#### Your instructions
Copy out all of the records. Keep every word exact.

#### Provided data
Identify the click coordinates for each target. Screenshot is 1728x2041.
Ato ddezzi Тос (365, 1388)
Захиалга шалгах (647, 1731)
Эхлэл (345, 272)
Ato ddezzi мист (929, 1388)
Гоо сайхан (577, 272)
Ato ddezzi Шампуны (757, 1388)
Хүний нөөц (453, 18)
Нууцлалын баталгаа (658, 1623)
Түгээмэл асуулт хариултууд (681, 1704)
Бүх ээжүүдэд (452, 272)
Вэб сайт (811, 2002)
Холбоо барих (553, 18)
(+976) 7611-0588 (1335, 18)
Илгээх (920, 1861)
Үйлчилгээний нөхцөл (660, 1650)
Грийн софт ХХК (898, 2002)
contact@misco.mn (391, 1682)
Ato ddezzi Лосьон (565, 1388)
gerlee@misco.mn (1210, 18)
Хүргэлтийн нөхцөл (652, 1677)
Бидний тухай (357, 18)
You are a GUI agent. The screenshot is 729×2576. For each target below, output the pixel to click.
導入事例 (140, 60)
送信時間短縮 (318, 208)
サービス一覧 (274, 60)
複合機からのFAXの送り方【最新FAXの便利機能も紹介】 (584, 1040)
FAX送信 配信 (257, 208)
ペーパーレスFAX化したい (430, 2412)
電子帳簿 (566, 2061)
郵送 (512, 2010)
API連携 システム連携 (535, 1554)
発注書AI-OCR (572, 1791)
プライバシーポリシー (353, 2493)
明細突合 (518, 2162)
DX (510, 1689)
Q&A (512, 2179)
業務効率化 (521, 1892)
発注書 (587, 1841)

#### Written reply
Identify the click coordinates for each target. Screenshot is 1728x2041.
Ato ddezzi Тос (365, 1388)
Захиалга шалгах (647, 1731)
Эхлэл (345, 272)
Ato ddezzi мист (929, 1388)
Гоо сайхан (577, 272)
Ato ddezzi Шампуны (757, 1388)
Хүний нөөц (453, 18)
Нууцлалын баталгаа (658, 1623)
Түгээмэл асуулт хариултууд (681, 1704)
Бүх ээжүүдэд (452, 272)
Вэб сайт (811, 2002)
Холбоо барих (553, 18)
(+976) 7611-0588 (1335, 18)
Илгээх (920, 1861)
Үйлчилгээний нөхцөл (660, 1650)
Грийн софт ХХК (898, 2002)
contact@misco.mn (391, 1682)
Ato ddezzi Лосьон (565, 1388)
gerlee@misco.mn (1210, 18)
Хүргэлтийн нөхцөл (652, 1677)
Бидний тухай (357, 18)
You are a GUI agent. The screenshot is 729×2576. For each target below, output the pixel to click.
導入事例 (140, 60)
送信時間短縮 (318, 208)
サービス一覧 (274, 60)
複合機からのFAXの送り方【最新FAXの便利機能も紹介】 (584, 1040)
FAX送信 配信 (257, 208)
ペーパーレスFAX化したい (430, 2412)
電子帳簿 (566, 2061)
郵送 (512, 2010)
API連携 システム連携 (535, 1554)
発注書AI-OCR (572, 1791)
プライバシーポリシー (353, 2493)
明細突合 (518, 2162)
DX (510, 1689)
Q&A (512, 2179)
業務効率化 (521, 1892)
発注書 (587, 1841)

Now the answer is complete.